# Task statement
Which of the lines in the data below contain the string "agent"? Copy each of them.

# Stored data
☆ ☆ ☆ ☆

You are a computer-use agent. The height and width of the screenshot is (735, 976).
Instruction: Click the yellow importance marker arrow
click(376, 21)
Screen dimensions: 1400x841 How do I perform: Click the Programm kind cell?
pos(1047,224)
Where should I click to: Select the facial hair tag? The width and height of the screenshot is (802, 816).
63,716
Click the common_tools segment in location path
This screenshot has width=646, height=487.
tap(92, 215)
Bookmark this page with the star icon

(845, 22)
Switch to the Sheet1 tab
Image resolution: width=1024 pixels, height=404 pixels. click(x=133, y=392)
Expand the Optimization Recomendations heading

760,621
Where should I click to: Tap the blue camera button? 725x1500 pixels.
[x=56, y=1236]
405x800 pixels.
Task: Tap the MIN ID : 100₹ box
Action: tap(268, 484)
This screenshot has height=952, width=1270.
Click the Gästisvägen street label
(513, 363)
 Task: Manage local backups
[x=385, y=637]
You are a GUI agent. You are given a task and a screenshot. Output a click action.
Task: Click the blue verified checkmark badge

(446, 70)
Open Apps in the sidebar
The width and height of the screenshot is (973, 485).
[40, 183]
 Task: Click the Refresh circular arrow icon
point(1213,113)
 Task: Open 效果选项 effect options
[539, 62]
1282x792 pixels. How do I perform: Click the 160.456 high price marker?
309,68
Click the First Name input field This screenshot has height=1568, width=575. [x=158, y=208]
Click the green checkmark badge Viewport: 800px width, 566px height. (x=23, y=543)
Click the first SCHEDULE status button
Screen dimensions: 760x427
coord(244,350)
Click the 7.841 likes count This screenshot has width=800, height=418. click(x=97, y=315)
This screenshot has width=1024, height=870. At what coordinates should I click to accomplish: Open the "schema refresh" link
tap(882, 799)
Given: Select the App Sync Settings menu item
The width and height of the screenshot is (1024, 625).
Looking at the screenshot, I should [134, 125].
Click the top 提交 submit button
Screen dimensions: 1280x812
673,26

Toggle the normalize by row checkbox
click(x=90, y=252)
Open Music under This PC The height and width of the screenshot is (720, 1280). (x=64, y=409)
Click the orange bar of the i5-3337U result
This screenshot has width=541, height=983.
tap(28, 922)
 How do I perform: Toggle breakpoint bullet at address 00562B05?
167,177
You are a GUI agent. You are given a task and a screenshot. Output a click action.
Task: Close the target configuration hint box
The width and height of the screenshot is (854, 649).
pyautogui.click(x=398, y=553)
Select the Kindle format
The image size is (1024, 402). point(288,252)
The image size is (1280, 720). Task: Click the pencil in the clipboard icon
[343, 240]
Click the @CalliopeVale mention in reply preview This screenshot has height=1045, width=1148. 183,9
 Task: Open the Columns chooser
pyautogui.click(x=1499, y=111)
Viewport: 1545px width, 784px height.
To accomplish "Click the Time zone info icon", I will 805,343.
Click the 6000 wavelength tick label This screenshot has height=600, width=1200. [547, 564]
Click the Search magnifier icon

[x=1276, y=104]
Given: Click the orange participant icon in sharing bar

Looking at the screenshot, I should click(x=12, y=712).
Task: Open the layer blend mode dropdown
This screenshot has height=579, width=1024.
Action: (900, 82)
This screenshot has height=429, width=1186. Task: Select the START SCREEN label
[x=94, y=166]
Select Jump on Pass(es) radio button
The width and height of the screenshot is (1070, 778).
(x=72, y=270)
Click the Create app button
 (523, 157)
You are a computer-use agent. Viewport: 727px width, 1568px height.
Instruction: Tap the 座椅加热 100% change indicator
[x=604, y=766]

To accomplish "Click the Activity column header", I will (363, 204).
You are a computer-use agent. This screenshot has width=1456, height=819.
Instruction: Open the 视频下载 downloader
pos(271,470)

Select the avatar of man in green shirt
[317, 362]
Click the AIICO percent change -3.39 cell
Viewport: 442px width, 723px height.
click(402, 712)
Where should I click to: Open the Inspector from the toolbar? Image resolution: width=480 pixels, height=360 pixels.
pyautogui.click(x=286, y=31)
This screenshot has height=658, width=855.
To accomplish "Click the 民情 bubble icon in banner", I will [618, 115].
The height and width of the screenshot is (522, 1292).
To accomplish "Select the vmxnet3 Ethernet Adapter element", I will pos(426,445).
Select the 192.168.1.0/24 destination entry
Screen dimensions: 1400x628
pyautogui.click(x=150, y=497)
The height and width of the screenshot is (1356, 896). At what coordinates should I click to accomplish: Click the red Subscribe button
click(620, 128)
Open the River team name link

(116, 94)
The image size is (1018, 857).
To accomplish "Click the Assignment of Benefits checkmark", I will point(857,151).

☆ ☆ ☆ ☆

# Task response
You are a computer-use agent. The height and width of the screenshot is (735, 976).
You are a GUI agent. You are given a task and a screenshot. Output a click action.
You are a GUI agent. You are given a task and a screenshot. Output a click action.
You are a computer-use agent. Viewport: 727px width, 1568px height.
You are a computer-use agent. This screenshot has width=1456, height=819.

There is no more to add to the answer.